I think that if your op isn't until the afternoon and if you only take one basal insulin in the evening, you should be OK with this dose the night before (I assume that you're on Lantus?). The hospital didn't take my insulin pens from me when I was admitted (and I didn't offer them up either!), so I was able to have my injections as normal once I'd come around. I'd do the same if I was you.
If you're having knee surgery, I assume that you'll be on an orthapedic ward so assume that the nurses have no knowledge of diabetes (except maybe type 2s as my ward was full of pensioners having hip replacements). You'll need to keep control of your own diabetes & don't be afraid to make a noise if they ignore you when you're 'nil by mouth', do your own tests if they don't bother & tell the sister if your BGs are rising. Take glucose/hypo remedy with you so you don't have to ask for it if needs be.
If you eat before 06:00 and have your normal short-acting bolus insulin, this will have passed out of your system long before you go off to the hospital. there's no way you'll be hypo if you bolus half your dose then eat. Were you thinking of bolusing half your dose & not eating? That sounds risky. I'd just get up early and eat/bolus as normal before the cut off time (though the odd half hour won't hurt if you eat at 06:00 or 06:15.)
After my op (I was in surgery about 90 mins I think) I was hooked up to an insulin drip for a couple of hours until I was awake and drinking normally. They tested my blood sugar every two hours all day after the op, so things were better then.

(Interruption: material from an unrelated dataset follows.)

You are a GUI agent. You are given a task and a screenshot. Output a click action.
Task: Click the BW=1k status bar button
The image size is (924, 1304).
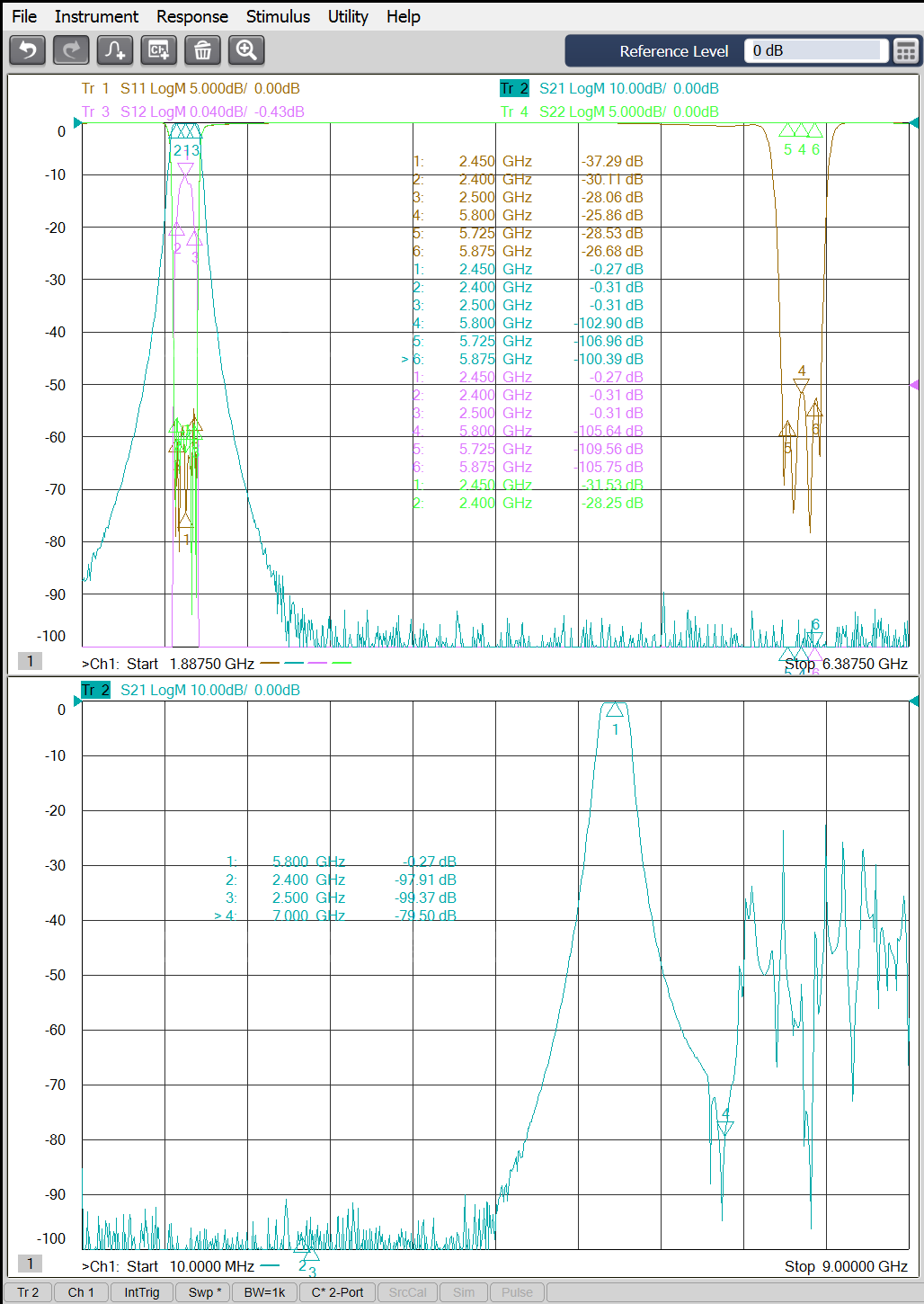tap(264, 1292)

I am vegetarian & all they could offer me to eat for lunch, then dinner & the following lunch was jacket potatoes!! This was despite me telling them before I came in & being assured that there'd be something suitable on the trolley. Again, the ignorance was surprising, they just didn't realise that jacket potatoes are not a good food for a diabetic, neither did they seem to care. Eventually it was the cleaner who went down to the canteen & obtained a proper meal for me after she heard me tell the food trolley person that I did not want to eat a jacket potato for the third time and that they should have something else for me by now.
Good luck. I was amazed how good keyhole surgery is, I was moving my arm after three days & the scars are almost invisible after three years.